Finally, the freshness of the food material is determined by comparing the equivalent time length △ T4 of the food material from the production date with the shelf life time length T1, for example, the freshness of the food material is determined by the size of △ T4/T1, the closer △ T4 is to the shelf life time length T1, namely, the larger △ T4/T1 is, the lower the freshness of the food material is, and the higher the freshness of the food material is, illustratively, in the present embodiment, the food material freshness is considered to be low when △ T4/T1 is greater than 1/2, and the food material freshness is considered to be high when △ T4/T1 is less than or equal to 1/2.

It should be understood that the above-mentioned determination of freshness is merely exemplary, and in other embodiments according to the present invention, various other suitable manners may also be adopted to determine the freshness of the food material.

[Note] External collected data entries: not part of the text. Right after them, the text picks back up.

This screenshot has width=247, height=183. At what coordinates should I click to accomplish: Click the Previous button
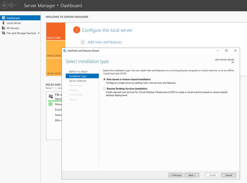(x=175, y=175)
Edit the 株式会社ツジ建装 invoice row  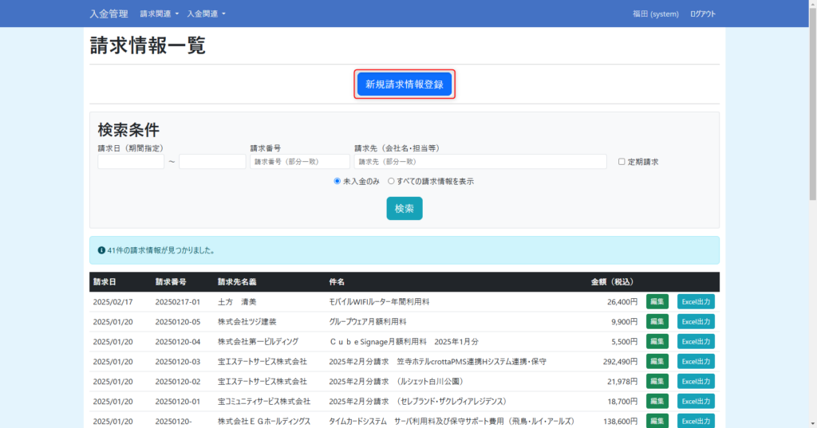pos(657,322)
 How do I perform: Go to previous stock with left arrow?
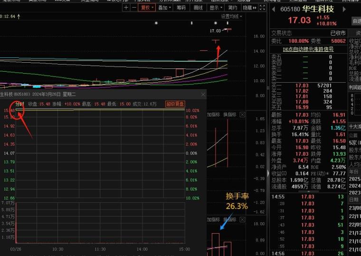click(x=274, y=9)
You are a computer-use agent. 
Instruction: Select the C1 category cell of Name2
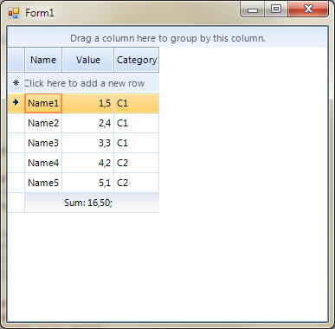point(136,123)
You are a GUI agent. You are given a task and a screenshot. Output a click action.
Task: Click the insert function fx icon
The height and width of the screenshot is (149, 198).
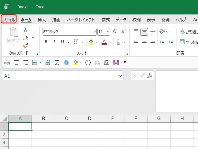click(x=150, y=75)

Illustratively, the control module 20 is configured to set the water absorption temperature of the food material to a first temperature range when the freshness of the food material is high and to set the water absorption temperature of the food material to a second temperature range when the freshness of the food material is low.

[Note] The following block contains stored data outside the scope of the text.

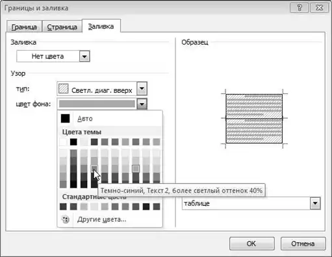The image size is (332, 257).
Task: Click the table preview in Образец
Action: coord(254,119)
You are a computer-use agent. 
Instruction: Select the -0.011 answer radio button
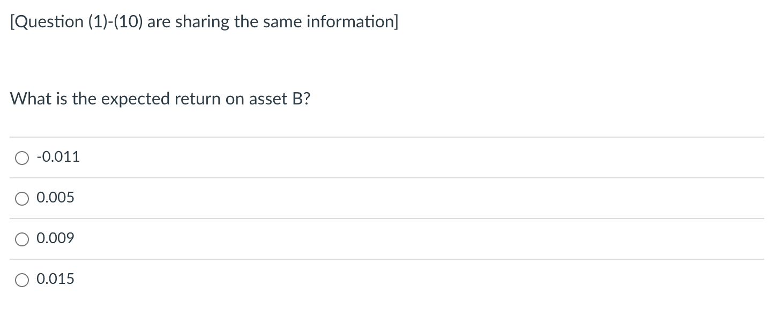point(22,157)
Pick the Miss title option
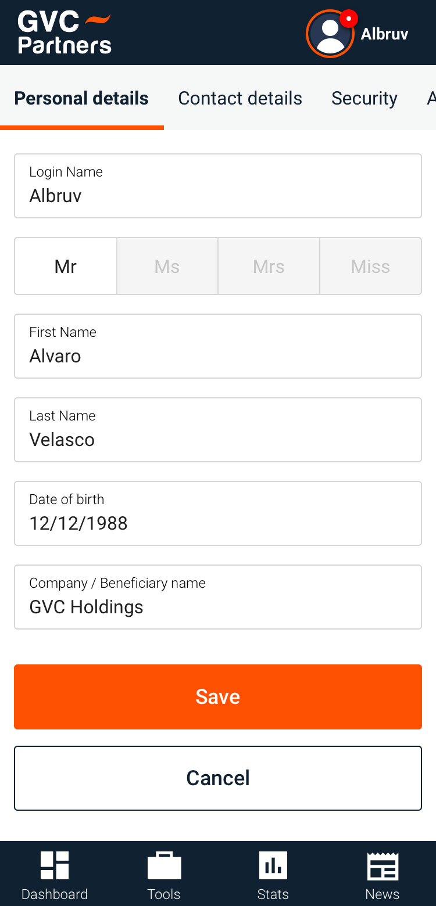The width and height of the screenshot is (436, 906). pyautogui.click(x=370, y=267)
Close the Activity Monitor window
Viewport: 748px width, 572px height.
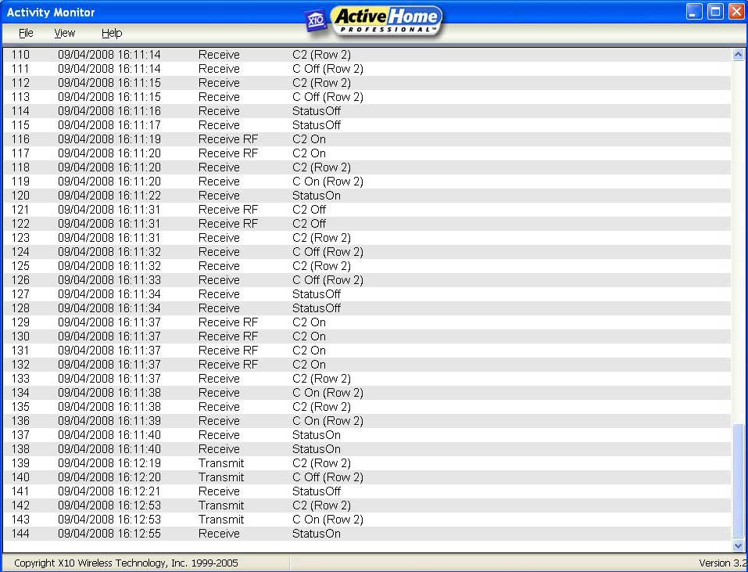736,11
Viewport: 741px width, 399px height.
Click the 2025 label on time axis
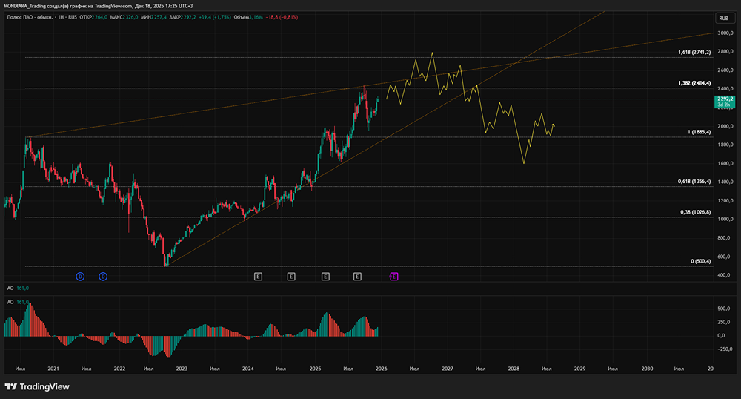(x=315, y=368)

Illustratively, the first set temperature range is T1 to T2, where T2 is 40 ℃ < T2<75 ℃, and T1 is 2 ℃ to 10 ℃ less than T2.

Illustratively, the second set temperature range is T3 to T4, where T4 is 50 ℃ < T2<80 ℃, and T3 is 2 ℃ to 10 ℃ smaller than T4.

For better understanding of the present invention, the cooking process and the control method of the cooking appliance 100 according to the embodiment of the present invention are described in detail below with reference to fig. 3 and 4.

Fig. 3 is a schematic view of a cooking process of a cooking appliance according to an embodiment of the present invention.

As shown in fig. 3, a cooking process of the cooking appliance 100 according to an embodiment of the present invention includes:

step S301, in the automatic rice adding stage, the food material adding block is controlled to automatically add the food materials in the food material storage module into a cooking cavity (i.e. an inner pot) of the cooking appliance.

Step S302, in the automatic water adding stage, a water pump of the water adding module is controlled to pump water from the water tank or an external water source into a cooking cavity (i.e., an inner pot) of the cooking appliance, and meanwhile, a flow rate detecting unit of the water adding module detects an amount of the added water, so as to heat a predetermined amount of water into the cooking cavity (i.e., the inner pot) of the cooking appliance. In addition, in the water adding process, the water in the water passage is rapidly heated by the instant heating module so as to be heated to the proper water absorption temperature of the heated food material.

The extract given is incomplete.